Matt Duke – One Day Die


A password will be e-mailed to you. MIA blogger Matt Stevenson, who was best known matt Duke – One Day Die the MIA community for his frequent—and insightful—comments on MIA posts, died last Thursday. He took his own life, at age 32. Matt was born in London, UK, and as a youth, his family moved around a great deal, such that he lived in England, Poland and Hungary while growing up, with his family settling in Northern Virginia when he was 12.
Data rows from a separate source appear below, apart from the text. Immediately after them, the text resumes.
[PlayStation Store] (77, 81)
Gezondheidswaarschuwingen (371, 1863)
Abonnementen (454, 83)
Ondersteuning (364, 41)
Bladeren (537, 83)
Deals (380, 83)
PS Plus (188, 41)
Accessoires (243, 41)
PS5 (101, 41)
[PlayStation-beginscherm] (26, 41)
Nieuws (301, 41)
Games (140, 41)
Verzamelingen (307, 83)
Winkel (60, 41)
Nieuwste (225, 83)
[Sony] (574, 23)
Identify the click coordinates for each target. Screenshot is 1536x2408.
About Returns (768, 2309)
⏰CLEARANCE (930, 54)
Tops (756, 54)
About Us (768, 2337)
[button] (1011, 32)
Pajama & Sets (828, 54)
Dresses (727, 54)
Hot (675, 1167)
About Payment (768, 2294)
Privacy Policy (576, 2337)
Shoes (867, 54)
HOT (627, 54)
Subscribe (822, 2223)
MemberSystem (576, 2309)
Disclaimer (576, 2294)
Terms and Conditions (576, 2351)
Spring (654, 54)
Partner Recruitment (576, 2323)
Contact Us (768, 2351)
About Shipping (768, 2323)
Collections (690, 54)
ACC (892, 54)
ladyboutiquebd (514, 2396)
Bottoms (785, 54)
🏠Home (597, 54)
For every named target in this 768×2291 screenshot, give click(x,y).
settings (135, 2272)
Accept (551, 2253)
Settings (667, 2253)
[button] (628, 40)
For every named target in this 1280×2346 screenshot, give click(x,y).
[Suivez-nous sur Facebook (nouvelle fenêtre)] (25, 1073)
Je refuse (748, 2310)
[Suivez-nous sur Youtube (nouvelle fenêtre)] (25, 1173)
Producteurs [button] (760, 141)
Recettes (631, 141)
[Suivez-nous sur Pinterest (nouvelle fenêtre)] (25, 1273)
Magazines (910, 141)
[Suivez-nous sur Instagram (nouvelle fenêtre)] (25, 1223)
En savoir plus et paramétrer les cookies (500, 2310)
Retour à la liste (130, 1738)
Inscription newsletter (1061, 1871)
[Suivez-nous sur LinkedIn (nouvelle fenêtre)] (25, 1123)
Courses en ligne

Thus began his descent into the life of a mental patient, which included the usual prescribing of multiple antidepressants and antipsychotics. Matt was on his way to a new self-conception. He graduated with a degree in English from Marymount University, and with this new-found confidence, he began working as a tennis coach at various health clubs in Northern Virginia. Matt also did volunteer work, teaching English. This led him to read texts and books that criticized the validity of DSM disorders, and several years ago, with this new learning in mind, he stepped into the critical psychiatry world that can be found online.

His became an energetic and forceful voice, particularly on this question of the validity of DSM disorders. In his writing for MIA, Matt published several interviews he had conducted, which reveal his skills at illuminating a subject. He also published a two-part essay that sought to deconstruct the conventional biological model of psychosis, a text enriched by his own personal story of recovery. While Matt wrote of how his rejection of that disease story was fundamental to his recovery, as his death makes clear, he never fully escaped his diagnostic past.

Recently, I continued to be extremely terrified of certain psychiatric studies, ideas and diagnostic labels, and could not contain the fear around them. I knew this intellectually but could not change it enough emotionally no matter how hard I tried. I was robbed of my life by these identifications. His hope, he wrote in his note, was that others would carry on with the critical psychiatry work that he had become devoted to in the last years.

The message should be that serious mental distress, including psychotic and borderline states, is primarily caused by adverse psychosocial events, not primarily by faulty biogenetic factors, and that people can mostly or fully become free from these states with support and sufficient hope, that key thing I couldn’t feel at the end. Matt was known personally to us at MIA. He was in regular email contact with editors and board members, spoke on the phone with us, and visited us once at our office. We all feel we have lost a friend, as you can see in the testimonials below. Matt had so much to contribute to the world, and to this movement, that the scope of the loss leaves me breathless.